Weitere Untersuchungen sind auf dem Weg 

Die kanadische Firma SciCann hat Ende 2018 eine klinische Studie auf den Weg gebracht, die das hauseigene CBD-Präparat “Steady Stomach” prüft. Das Medikament war zuvor von der internationalen Patentbehörde ISA akzeptiert worden.

Die Ergebnisse, erwartet für Anfang 2020, werden noch mehr Licht in die Zusammenhänge zwischen Reizdarm und Cannabinoid bringen.2

Was genau ist CBD und wie wirkt es im Körper von Reizdarm Patienten? 

Bei CBD handelt es sich um Cannabidiol. Zusammen mit Tetrahydrocannabinol (THC) ist es der wichtigste Bestandteil von Cannabis.

CBD ist im Gegensatz zu THC allerdings nicht (!) psychoaktiv; das bedeutet: Die Einnahme von CBD allein ist nicht mit einem Rausch verbunden. 

Wie CBD dann bei der Bekämpfung des Reizdarmsyndroms (RDS) oder chronisch entzündlichen Darmerkrankungen (CED) im Körper genau funktioniert, ist noch nicht restlos geklärt, es gibt aber ein paar Theorien. Die derzeit führende ist diese hier: 

Die Immunzellen von CED-Patienten sind häufig überaktiv. Das bedeutet, dass sie im Darm die Schleimhaut zerstören, die das Organ von innen auskleidet.

Unser Körper sendet in einem solchen Fall Reparaturtrupps aus, spezielle Moleküle, die die Schleimhaut wieder instand setzen sollen. Um diese zu bilden, greift der Körper auf Cannabinoide aus Eigenproduktion zurück – Endocannabinoide genannt.

Je größer der Schaden, desto mehr Endocannabinoide werden allerdings benötigt.

Wenn der Körper den Bedarf nicht mehr decken kann, kommt es zu den typischen Reizdarmsymptomen.

Forscher haben herausgefunden: Cannabinoide – auch solche, die durch CBD zugeführt werden – docken an bestimmten Rezeptoren im Darm an (CB1 und CB2) und aktivieren diese.

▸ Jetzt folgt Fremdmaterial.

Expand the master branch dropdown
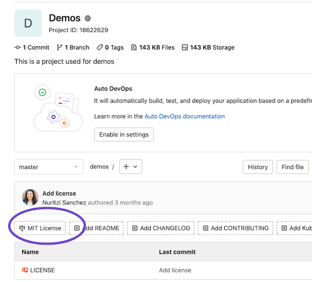Image resolution: width=312 pixels, height=282 pixels. (48, 167)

Schafft der Körper dies nicht mehr selbst, weil der Endocannabinoidspeicher leer ist, können supplementierte Cannabinoide einspringen.

Tatsächlich wurde in Studien nachgewiesen, dass CBD mittels der Aktivierung hilft gegen:

Entzündungen, Depressionen, Brechreiz, Unwohlsein und Krämpfe. Studien weisen auch auf eine Wirksamkeit gegen Durchfall hin. 3 4 5 6 7 8 9 10 11 12

Wichtig: Wie oben bereits erwähnt: Bitte kaufen Sie nicht irgendein CBD-Öl im Internet. Hier gibt es einfach zu viele schwarze Schafe.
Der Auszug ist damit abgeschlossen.